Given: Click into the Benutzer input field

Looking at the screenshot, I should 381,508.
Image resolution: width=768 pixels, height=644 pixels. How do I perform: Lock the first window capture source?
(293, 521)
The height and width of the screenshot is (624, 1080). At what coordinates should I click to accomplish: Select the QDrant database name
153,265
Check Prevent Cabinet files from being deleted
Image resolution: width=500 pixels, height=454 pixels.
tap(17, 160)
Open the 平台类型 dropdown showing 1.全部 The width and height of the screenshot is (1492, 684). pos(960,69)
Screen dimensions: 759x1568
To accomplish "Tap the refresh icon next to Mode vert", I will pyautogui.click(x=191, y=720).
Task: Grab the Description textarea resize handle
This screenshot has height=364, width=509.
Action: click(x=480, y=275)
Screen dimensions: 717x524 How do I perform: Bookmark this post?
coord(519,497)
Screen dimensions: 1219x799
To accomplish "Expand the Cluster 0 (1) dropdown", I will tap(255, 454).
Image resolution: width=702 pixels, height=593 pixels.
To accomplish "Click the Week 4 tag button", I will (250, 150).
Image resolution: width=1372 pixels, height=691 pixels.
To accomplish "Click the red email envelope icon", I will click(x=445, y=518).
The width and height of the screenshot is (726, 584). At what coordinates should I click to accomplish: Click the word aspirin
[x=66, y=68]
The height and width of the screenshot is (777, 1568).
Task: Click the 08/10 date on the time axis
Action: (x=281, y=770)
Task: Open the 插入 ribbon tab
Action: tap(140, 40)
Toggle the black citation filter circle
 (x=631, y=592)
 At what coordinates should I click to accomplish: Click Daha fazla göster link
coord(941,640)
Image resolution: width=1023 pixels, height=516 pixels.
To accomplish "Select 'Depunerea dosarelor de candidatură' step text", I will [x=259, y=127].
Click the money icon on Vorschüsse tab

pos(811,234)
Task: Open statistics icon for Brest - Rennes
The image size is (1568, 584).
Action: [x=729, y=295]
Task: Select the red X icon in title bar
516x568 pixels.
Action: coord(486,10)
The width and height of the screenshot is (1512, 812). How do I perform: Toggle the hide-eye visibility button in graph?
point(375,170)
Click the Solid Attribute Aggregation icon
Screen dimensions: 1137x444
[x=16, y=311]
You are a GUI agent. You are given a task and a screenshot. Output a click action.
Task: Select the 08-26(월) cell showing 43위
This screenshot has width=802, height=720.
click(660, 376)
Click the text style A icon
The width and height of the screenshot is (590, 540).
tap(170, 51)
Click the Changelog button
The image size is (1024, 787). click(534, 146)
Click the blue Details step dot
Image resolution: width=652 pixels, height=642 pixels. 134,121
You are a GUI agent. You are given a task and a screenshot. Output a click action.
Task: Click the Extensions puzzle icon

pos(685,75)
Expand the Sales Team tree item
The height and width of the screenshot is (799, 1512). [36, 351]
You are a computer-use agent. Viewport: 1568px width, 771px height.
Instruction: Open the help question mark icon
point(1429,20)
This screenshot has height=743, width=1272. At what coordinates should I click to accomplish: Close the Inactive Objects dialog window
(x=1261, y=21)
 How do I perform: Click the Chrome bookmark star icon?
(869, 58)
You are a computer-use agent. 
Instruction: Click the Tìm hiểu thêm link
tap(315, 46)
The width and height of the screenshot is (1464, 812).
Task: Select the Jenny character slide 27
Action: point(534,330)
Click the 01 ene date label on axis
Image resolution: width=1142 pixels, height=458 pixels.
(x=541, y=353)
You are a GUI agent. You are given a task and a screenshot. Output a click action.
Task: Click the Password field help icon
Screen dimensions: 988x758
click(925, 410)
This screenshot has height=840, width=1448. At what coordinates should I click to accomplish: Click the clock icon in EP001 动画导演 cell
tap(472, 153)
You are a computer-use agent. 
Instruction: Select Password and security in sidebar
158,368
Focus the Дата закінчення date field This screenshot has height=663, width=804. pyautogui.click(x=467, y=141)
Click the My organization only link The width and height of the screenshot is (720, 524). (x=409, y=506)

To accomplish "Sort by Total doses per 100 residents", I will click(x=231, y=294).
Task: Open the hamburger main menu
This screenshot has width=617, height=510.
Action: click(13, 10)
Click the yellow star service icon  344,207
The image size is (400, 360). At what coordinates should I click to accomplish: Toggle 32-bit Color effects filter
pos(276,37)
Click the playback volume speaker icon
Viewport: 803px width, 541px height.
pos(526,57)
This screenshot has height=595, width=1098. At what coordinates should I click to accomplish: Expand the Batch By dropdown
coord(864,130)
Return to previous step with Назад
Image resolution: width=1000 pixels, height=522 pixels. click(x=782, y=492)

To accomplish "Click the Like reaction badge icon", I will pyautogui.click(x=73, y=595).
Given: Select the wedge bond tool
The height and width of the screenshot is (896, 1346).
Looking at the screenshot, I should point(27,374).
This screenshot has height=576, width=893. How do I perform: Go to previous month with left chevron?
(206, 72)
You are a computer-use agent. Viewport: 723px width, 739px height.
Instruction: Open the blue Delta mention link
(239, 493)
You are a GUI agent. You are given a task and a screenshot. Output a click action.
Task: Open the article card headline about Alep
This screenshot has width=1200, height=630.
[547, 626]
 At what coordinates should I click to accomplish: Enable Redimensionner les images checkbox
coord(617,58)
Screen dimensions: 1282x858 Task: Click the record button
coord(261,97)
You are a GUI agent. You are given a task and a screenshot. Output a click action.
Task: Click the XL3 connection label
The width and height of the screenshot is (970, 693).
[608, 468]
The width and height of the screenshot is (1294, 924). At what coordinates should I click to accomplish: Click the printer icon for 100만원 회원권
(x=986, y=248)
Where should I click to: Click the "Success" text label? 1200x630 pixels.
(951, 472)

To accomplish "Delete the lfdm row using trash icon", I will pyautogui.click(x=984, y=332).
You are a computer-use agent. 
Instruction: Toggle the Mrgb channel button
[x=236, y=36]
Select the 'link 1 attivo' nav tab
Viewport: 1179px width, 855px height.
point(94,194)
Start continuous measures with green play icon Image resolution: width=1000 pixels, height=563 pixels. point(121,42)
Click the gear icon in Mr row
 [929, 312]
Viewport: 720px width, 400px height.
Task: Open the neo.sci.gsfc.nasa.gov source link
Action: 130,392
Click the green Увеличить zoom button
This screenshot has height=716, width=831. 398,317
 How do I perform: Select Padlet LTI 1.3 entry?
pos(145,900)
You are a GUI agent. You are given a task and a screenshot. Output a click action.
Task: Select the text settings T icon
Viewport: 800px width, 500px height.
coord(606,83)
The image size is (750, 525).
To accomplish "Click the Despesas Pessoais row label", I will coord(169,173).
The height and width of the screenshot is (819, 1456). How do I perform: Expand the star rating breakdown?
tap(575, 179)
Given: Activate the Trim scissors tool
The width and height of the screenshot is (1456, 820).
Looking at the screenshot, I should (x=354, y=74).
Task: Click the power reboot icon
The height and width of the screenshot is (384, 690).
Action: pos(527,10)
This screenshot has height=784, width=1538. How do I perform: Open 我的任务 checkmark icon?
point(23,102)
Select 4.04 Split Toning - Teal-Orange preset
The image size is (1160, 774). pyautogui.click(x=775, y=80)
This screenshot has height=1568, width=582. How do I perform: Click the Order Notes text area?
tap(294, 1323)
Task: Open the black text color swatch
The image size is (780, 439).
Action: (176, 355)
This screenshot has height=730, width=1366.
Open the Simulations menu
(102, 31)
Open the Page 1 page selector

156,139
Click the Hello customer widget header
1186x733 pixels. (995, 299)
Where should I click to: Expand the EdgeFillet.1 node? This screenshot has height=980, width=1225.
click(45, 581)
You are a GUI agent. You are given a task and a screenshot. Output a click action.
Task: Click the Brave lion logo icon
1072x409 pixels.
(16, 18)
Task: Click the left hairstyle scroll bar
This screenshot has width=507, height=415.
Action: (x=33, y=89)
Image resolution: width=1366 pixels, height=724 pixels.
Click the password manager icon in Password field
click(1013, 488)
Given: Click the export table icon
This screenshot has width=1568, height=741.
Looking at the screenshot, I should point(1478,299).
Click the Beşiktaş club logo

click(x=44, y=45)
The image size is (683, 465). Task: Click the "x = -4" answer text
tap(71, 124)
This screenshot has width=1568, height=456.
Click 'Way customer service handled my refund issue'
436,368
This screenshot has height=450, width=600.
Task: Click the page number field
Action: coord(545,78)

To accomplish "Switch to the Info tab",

* _TASK REQUIREMENTS_
Go through the listing above and write out exactly the lines starting with the one holding "Click the Changelog button" and running through the one holding "Task: Open the hamburger main menu", ends included, and no others.

* _YOUR RESPONSE_
Click the Changelog button
The image size is (1024, 787). click(534, 146)
Click the blue Details step dot
Image resolution: width=652 pixels, height=642 pixels. 134,121
You are a GUI agent. You are given a task and a screenshot. Output a click action.
Task: Click the Extensions puzzle icon

pos(685,75)
Expand the Sales Team tree item
The height and width of the screenshot is (799, 1512). [36, 351]
You are a computer-use agent. Viewport: 1568px width, 771px height.
Instruction: Open the help question mark icon
point(1429,20)
This screenshot has height=743, width=1272. At what coordinates should I click to accomplish: Close the Inactive Objects dialog window
(x=1261, y=21)
 How do I perform: Click the Chrome bookmark star icon?
(869, 58)
You are a computer-use agent. 
Instruction: Click the Tìm hiểu thêm link
tap(315, 46)
The width and height of the screenshot is (1464, 812).
Task: Select the Jenny character slide 27
Action: point(534,330)
Click the 01 ene date label on axis
Image resolution: width=1142 pixels, height=458 pixels.
(x=541, y=353)
You are a GUI agent. You are given a task and a screenshot. Output a click action.
Task: Click the Password field help icon
Screen dimensions: 988x758
click(925, 410)
This screenshot has height=840, width=1448. At what coordinates should I click to accomplish: Click the clock icon in EP001 动画导演 cell
tap(472, 153)
You are a computer-use agent. 
Instruction: Select Password and security in sidebar
158,368
Focus the Дата закінчення date field This screenshot has height=663, width=804. pyautogui.click(x=467, y=141)
Click the My organization only link The width and height of the screenshot is (720, 524). (x=409, y=506)

To accomplish "Sort by Total doses per 100 residents", I will click(x=231, y=294).
Task: Open the hamburger main menu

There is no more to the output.